Armand: Calm down. Surely one of the other girls can take the part.
Eleni: Oh no, they can't. We only have four female vampires left, and they all have roles. Katherine is the wicked step mother; Melisante and Elspeth are the wicked stepsisters and....
Armand: Sounds like everyone is wicked...did Nicholas write this play?
Eleni: *exasperated* Yes...sort of. Nicholas got the idea from some Russian fairy tale. But that's not the point! We need someone to play the lead.
Armand: You can do it Eleni. I don't see the problem...unless this is like the last fairy tale Nicholas tried to do....*sudden horrified look* this doesn't involve animals again, does it?
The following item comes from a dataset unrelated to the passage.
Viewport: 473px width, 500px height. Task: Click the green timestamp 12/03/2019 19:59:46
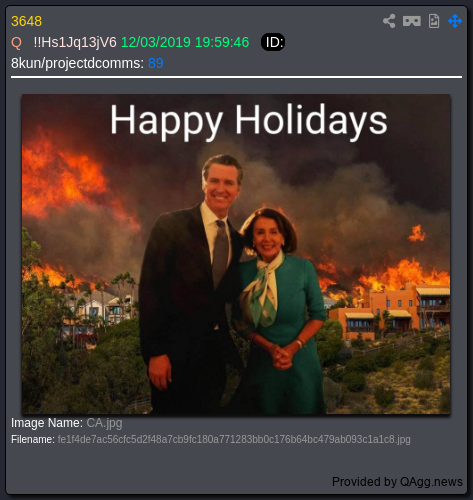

Eleni: Armand! No, I promised I wouldn't let anything like that happen again. Who knew that the audience would freak out over one severed horse's head?
Armand: They severed it's head on stage! It was bad enough with that flock of geese running around the theater squawking and biting everyone on the ass, but...
Eleni: Get over it, Armand! Nicholas was just trying to go for the realism.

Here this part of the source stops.